In preparation of my final Thomas Cromwell book out next week, I came across Thomas Wyatt’s sonnet, which he wrote just after Cromwell’s execution on 28 July 1540.

The pillar perish’d is whereto I leant,
The strongest stay of my unquiet mind;
The like of it no man again can find,
From east to west still seeking though he went,
To mine unhap. For hap away hath rent
Of all my joy the very bark and rind:
And I, alas, by chance am thus assign’d
Daily to mourn, till death do it relent.
But since that thus it is by destiny,
What can I more but have a woeful heart;
My pen in plaint, my voice in careful cry,
My mind in woe, my body full of smart;
And I myself, myself always to hate,
Till dreadful death do ease my doleful state.

Poor Wyatt obviously suffered greatly when he stood on the scaffold with his friend on the day of his messy execution. Cromwell had known Wyatt’s father for about twenty years by this stage, and Wyatt became close friends with Cromwell at a young age, their shared passion of Italy a driving force. Only five months after Cromwell’s death, Wyatt was in the Tower himself, along with Sir Ralph Sadler, a muddled affair based on nothing more than being Cromwell allies. Both were acquitted, Wyatt proving himself in court, Sadler convincing the King they, and Cromwell himself, were innocent of any wrong doing. King Henry then made his claim that Cromwell “was the most faithful servant I ever had.”
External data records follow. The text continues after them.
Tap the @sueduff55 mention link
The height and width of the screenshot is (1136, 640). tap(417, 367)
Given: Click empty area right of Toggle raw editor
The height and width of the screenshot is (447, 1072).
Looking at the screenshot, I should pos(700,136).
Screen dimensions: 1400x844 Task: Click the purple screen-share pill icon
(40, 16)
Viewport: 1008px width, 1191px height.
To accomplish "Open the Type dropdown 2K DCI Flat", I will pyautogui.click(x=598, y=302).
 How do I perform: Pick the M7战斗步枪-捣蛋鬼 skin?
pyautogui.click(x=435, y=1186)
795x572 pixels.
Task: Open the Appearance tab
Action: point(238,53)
Sadly, Wyatt lived only two years longer than Cromwell, dying of illness in October 1542, aged only 39.

While Wyatt’s beautiful sonnet loses it poetry when translated to modern English, I have included a copy. in case middle English doesn’t come easy to you.

My pillar of support has perished,
The strongest influence on my troubled mind;
I cannot find another to replace that pillar,
From east to west, you would not find someone to ease my misfortune. By chance, or fortune
Has torn away my inner and outer joy:
I, alas, have no choice
but to mourn daily, until death relieves me.
What more can I have but a woeful heart;
The pen I use, and my voice, cry,
My mind woeful and my body in pain;
And I must hate myself,
Until death relieves me of my misery.

Source: Yeowell, James, Ed. The Poetical Works of Sir Thomas Wyatt.
London: George Bell and Sons, 1904. 18.